I have heard stories of people leaving their wallets at restaurants, only to come back hours later to find that their wallet had not only stayed put, but been covered in plastic to protect it from rain. I have seen people drive up to 7-11s in Japan, go in and lazily do some shopping while leaving the keys in their still running car with the windows rolled down. There should be very little fear in walking the streets alone, at any hour, for either sex. So long as you keep common sense about you, your trip to be Japan may be the safest you have felt in your entire life.

Budget Tip

Convenience stores in Japan are unlike anything you have ever experienced. The selection and quality of goods offered is better than most full-blown supermarkets around the world. From any typical 7-11 you can buy concert tickets, pay bills, order freshly cooked food, or send a fax, in addition to the typical buying of snacks. A somewhat unique aspect to Japanese convenience store culture is the limited edition snacks. On top of the typical chocolate offerings, for example, will be flavors such as blueberry cheesecake or café au lait chocolate-filled, Koala-shaped crackers. Each variant is truly only available for a limited time. Even the big beer brewers like Kirin and Asahi will get in on the limited edition flavor game.

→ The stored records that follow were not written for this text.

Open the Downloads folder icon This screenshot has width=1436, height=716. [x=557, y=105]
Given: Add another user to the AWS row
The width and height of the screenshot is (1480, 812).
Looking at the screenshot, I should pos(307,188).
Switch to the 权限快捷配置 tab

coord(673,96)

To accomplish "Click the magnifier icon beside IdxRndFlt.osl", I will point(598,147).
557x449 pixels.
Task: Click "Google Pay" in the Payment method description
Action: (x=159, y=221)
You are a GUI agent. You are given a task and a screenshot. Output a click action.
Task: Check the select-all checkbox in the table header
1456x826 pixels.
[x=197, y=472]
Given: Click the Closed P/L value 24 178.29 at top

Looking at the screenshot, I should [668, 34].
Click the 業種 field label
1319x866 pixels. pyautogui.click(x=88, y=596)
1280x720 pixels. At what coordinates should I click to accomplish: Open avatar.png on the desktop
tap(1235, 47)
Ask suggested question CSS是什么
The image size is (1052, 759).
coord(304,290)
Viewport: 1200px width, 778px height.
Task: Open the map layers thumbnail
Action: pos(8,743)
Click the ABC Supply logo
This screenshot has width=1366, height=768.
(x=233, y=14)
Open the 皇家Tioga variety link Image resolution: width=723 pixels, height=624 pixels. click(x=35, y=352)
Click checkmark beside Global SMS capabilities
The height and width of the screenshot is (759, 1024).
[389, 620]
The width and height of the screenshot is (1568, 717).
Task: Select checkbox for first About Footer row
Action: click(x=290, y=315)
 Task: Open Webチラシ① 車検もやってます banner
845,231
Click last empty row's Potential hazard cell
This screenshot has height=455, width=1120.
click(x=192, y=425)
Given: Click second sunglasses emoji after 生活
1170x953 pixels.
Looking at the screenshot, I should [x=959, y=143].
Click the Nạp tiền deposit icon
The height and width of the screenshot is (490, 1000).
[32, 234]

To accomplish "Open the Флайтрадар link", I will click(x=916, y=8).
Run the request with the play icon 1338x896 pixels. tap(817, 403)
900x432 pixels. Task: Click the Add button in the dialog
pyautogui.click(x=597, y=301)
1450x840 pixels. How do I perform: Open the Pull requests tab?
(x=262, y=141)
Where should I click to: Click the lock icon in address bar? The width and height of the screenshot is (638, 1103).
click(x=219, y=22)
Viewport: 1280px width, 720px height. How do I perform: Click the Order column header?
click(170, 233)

Possibly the best tip for Japan is if you ever get lost or can’t find your destination, walk into any convenience store and ask the clerks for some help. Just say your desired location followed by “wa doko dess-ka?” (“Where is…?”) and they will gladly help you, pulling out a large map if they don’t know the location off-hand. It even isn’t unlikely that they will walk you to your destination if it’s nearby.